Le 3, « Le couple était constitué depuis un an et vivait dans un fourgon depuis l'automne ».

Le 5 « Ils avaient habité dans un squat de Cognin pendant six mois, puis avaient été expulsés lorsque les recours avaient autorisé l'intervention de la police. Ils s'étaient ainsi rapprochés des "Pilos" de manière plus étroite. Pour repartir ensuite ailleurs. Entre un fourgon et un autre squat. » Rapprochés pour repartir ? Ils auraient donc vécu un temps aux Pilos ? C'est faux. Ni le couple, ni seulement Zoé, comme indiqué dans l'article du lendemain.

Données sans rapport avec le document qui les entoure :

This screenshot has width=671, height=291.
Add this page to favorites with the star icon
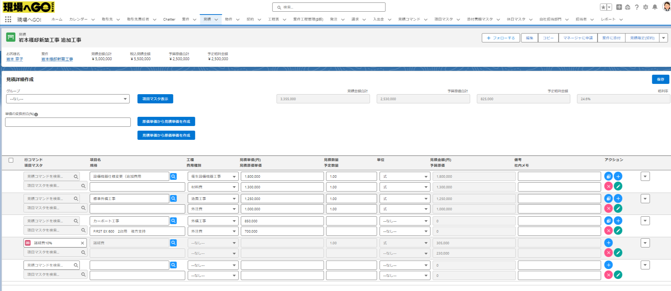(x=603, y=7)
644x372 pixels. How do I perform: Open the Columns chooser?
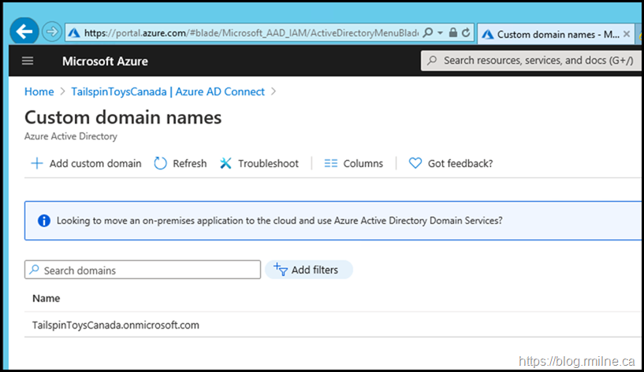click(353, 163)
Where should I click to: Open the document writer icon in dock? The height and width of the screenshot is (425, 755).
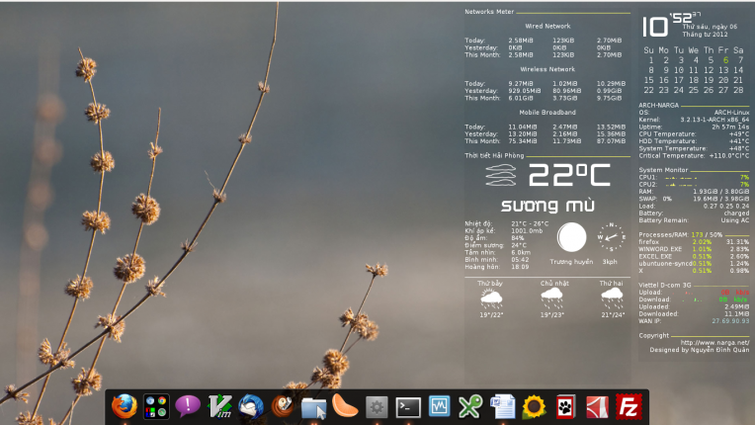pos(502,406)
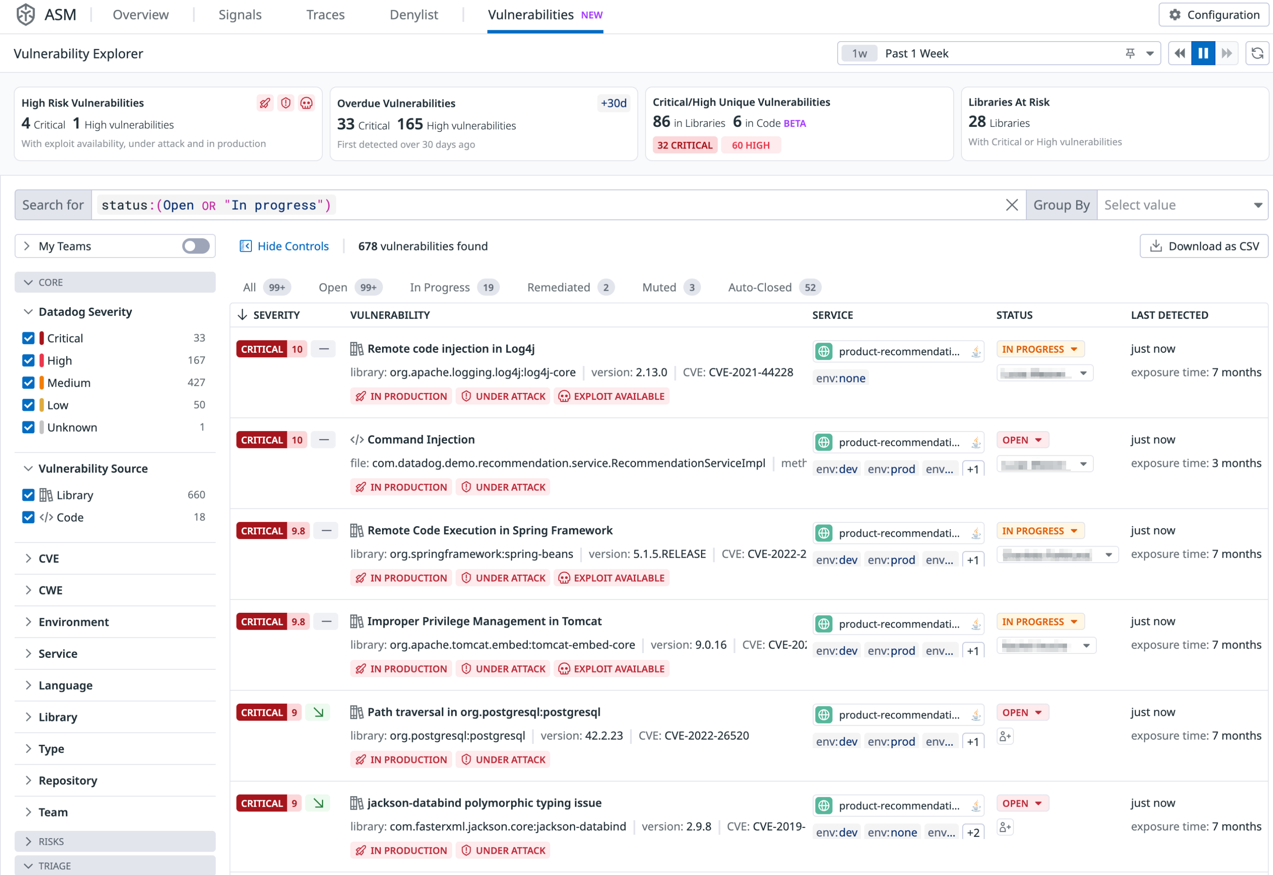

Et contrairement à ce qui est dit le 8 mai, Raphaël n' habitait pas aux Pilos non plus. D'ailleurs, ce « résident des Pilos » a été gardé à vue « en raison de sa présence dans un autre squat, surnommé « Château Chamouth » » (il habitait les Pilos, mais on l'a arrêté parce qu'il vivait au Château Chamouth ).

 

Le 9 mai, Raphaël «  cohabitait avec Zoé et Mikael et d'autres, dans un squat (...), entre Chambery et Cognin ». La veille, Zoé vivait, seule ou avec Mickaël, dans un cabanon de jardin, dans un autre quartier.

 

D'ailleurs, le 12, ils vivaient bien à l'adresse de Zoé. Toujours ensemble. Il faudra attendre le 20 mai pour que le Dauphiné dise enfin que Zoé vivait dans sa maisonnette, et Mickaël dans son camion.

 

Le Dauphiné oublie-t-il les articles qu'il publie la veille ? Jamais un mot pour dire qu'il y avait des erreurs dans le(s) numéro(s) précédent(s). Au mieux, on nous donne une version différente, sans préciser qu'on avait fait erreur avant (charge au lecteur de démêler les contradictions), au pire : rien.

 

Les changements d'un jour à l'autre (sur les lieux de résidence, par exemple) donnent au lecteur la sensation d'avancer « pas à pas » dans l'enquête avec la police. Ils révèlent par là même la principale source des journalistes. Il n'y a pas de recoupement des informations : les révélations de chaque source font l'objet d'articles distincts. La plupart sont basés sur la version policière uniquement et sans prise de distance.